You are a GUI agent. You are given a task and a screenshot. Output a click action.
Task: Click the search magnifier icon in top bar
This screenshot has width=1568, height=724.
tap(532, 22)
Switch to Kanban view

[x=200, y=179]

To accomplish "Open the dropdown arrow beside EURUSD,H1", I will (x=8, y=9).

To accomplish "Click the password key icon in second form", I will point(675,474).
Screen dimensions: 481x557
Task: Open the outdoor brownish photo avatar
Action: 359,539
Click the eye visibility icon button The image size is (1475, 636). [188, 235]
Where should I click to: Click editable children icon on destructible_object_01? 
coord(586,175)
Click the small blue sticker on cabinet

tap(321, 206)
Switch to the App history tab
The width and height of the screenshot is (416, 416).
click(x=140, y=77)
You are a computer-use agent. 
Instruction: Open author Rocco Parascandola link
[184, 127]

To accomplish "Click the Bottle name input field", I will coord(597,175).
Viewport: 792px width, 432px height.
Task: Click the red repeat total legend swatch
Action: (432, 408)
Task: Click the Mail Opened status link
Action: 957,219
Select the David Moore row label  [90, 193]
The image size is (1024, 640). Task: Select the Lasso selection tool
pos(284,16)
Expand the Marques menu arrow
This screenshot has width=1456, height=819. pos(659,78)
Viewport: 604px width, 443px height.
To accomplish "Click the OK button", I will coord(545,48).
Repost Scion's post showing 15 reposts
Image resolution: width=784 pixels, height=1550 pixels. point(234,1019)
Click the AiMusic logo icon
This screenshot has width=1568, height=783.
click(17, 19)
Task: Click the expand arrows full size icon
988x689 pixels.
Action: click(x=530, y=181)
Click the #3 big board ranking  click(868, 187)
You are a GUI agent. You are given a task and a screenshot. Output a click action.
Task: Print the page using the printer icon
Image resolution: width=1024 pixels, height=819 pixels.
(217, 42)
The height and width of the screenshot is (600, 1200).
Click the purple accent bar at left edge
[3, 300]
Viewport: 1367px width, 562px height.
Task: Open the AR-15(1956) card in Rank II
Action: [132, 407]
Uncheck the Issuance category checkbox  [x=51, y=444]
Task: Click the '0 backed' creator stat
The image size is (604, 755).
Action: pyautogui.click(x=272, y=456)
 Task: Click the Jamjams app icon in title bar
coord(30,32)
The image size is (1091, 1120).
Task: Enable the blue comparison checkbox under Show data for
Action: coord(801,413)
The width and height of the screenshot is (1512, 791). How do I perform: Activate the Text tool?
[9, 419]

==========

▸ **TASK STATEMENT**: All the data needs repeating. Return it exactly.

▸ **WRITTEN RESPONSE**:
You are a GUI agent. You are given a task and a screenshot. Output a click action.
Task: Click the search magnifier icon in top bar
This screenshot has width=1568, height=724.
tap(532, 22)
Switch to Kanban view

[x=200, y=179]

To accomplish "Open the dropdown arrow beside EURUSD,H1", I will (x=8, y=9).

To accomplish "Click the password key icon in second form", I will point(675,474).
Screen dimensions: 481x557
Task: Open the outdoor brownish photo avatar
Action: 359,539
Click the eye visibility icon button The image size is (1475, 636). [188, 235]
Where should I click to: Click editable children icon on destructible_object_01? 
coord(586,175)
Click the small blue sticker on cabinet

tap(321, 206)
Switch to the App history tab
The width and height of the screenshot is (416, 416).
click(x=140, y=77)
You are a computer-use agent. 
Instruction: Open author Rocco Parascandola link
[184, 127]

To accomplish "Click the Bottle name input field", I will coord(597,175).
Viewport: 792px width, 432px height.
Task: Click the red repeat total legend swatch
Action: (432, 408)
Task: Click the Mail Opened status link
Action: 957,219
Select the David Moore row label  [90, 193]
The image size is (1024, 640). Task: Select the Lasso selection tool
pos(284,16)
Expand the Marques menu arrow
This screenshot has width=1456, height=819. pos(659,78)
Viewport: 604px width, 443px height.
To accomplish "Click the OK button", I will coord(545,48).
Repost Scion's post showing 15 reposts
Image resolution: width=784 pixels, height=1550 pixels. point(234,1019)
Click the AiMusic logo icon
This screenshot has width=1568, height=783.
click(17, 19)
Task: Click the expand arrows full size icon
988x689 pixels.
Action: click(x=530, y=181)
Click the #3 big board ranking  click(868, 187)
You are a GUI agent. You are given a task and a screenshot. Output a click action.
Task: Print the page using the printer icon
Image resolution: width=1024 pixels, height=819 pixels.
(217, 42)
The height and width of the screenshot is (600, 1200).
Click the purple accent bar at left edge
[3, 300]
Viewport: 1367px width, 562px height.
Task: Open the AR-15(1956) card in Rank II
Action: [132, 407]
Uncheck the Issuance category checkbox  [x=51, y=444]
Task: Click the '0 backed' creator stat
The image size is (604, 755).
Action: pyautogui.click(x=272, y=456)
 Task: Click the Jamjams app icon in title bar
coord(30,32)
The image size is (1091, 1120).
Task: Enable the blue comparison checkbox under Show data for
Action: coord(801,413)
The width and height of the screenshot is (1512, 791). How do I perform: Activate the Text tool?
[9, 419]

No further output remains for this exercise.